I l 15 settembre 2016, durante un Q&A sul film ispirato alla propria vita, Edward Snowden pronunciò alcune frasi interessanti. Tre anni prima, Snowden aveva deciso di diffondere dei documenti con cui dimostrava l’eccesso di sorveglianza da parte del governo USA sui propri cittadini. Snowden difese il proprio gesto — che lo ha portato a cercare asilo in Russia — spiegando che a suo avviso la privacy è “la sorgente di ogni diritto”. E contro l’argomento per cui chi non ha nulla da nascondere non deve temere alcuna intrusione nel proprio spazio, replicò che è come “dire che non ci si interessa della libertà d’espressione perché non si ha nulla da dire”. In conclusione, “la privacy non c’entra con ciò che nascondiamo. La privacy c’entra con ciò che proteggiamo. Ciò che si è”. Ecco il punto. La difesa della privacy ha a che vedere con ciò che siamo. Ma cos’è esattamente la privacy?
La distinzione fra sfera pubblica e privata è antica almeno quanto Aristotele, ma percorre la riflessione politica occidentale in maniera carsica: di fronte ai grandi sistemi politici e teologici, lo spazio concettuale dedicato al singolo e alla proprietà delle sue informazioni è emerso molto lentamente. Il primo trattamento completo risale a un saggio di Warren e Brandeis del 1890 (The Right of Privacy); e solo con il XX secolo il tema assume un’identità abbastanza definita, fino a diventare di particolare attualità negli ultimi decenni. La ragione è scontata: a un aumento senza precedenti della produzione e diffusione di dati deve corrispondere una più profonda analisi del modo in cui questi dati sono organizzati e protetti.
Possiamo dunque definire la privacy come la possibilità di controllare liberamente quali delle nostre informazioni personali possono e devono rimanere nascoste all’occhio pubblico: secondo l’elegante formula di Introna e Pouloudi, è libertà dal giudizio altrui. C’è una fetta di noi stessi — di ciò che pensiamo, delle nostre parole, dei nostri atti — che decidiamo di tenere al riparo per ragioni che non siamo tenuti a rendere pubbliche.
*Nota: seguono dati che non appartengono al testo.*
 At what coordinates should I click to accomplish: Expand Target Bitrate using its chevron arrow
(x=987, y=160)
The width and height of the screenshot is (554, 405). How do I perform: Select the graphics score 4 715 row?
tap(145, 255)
Certo, questo principio può essere usato per difendere scopi criminosi, o mascherare il ricorso all’omertà, o ancora per dissimulare la più odiosa delle ipocrisie. Ma piaccia o meno, senza tale diritto avremmo una società della trasparenza assoluta, e dunque — per forza di cose — di un conformismo assoluto: l’anticamera del totalitarismo.
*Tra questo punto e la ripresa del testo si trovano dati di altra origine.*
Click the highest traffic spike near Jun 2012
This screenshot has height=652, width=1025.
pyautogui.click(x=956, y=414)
Quindi tutti, a livello superficiale, intuiamo perché la difesa della privacy è importante nelle nostre vite, e quanti rischi comporta l’esposizione dei dati personali. (Uno dei ritornelli più frequenti con gli amici è: “Se mi hackerano la posta inviata di Gmail, sono finito”). Eppure c’è una questione più profonda: questo diritto — al di là dei pettegolezzi o delle piccole malignità che ci scambiamo su base quotidiana — deve essere considerato assolutamente fondamentale, o è soltanto derivativo rispetto ad altri? La domanda non è affatto scontata, e credo che la risposta più intelligente venga da un paper di Luciano Floridi pubblicato sull’ultimo numero di Philosophy&Technology (ma già anticipato al Wired Next Fest del settembre scorso).
Floridi, professore di Philosophy and Ethics of Information all’Università di Oxford e membro del Google Advisory Council, è uno dei teorici più attenti della società dell’informazione. Il suo articolo — dal titolo On Human Dignity as a Foundation for the Right to Privacy — procura una base filosofica, ma anche concretissima, al problema in questione. Floridi parte dal testo approvato dal Parlamento Europeo sulla Protezione dei Dati, del 14 aprile 2016. Nell’articolo 88 appare il termine “dignità umana” in relazione alla tutela dei dati personali dell’individuo. Benché lanciata di sfuggita, per Floridi questa intuizione è molto preziosa: è la dignità umana a fare da base per qualsiasi teoria della privacy.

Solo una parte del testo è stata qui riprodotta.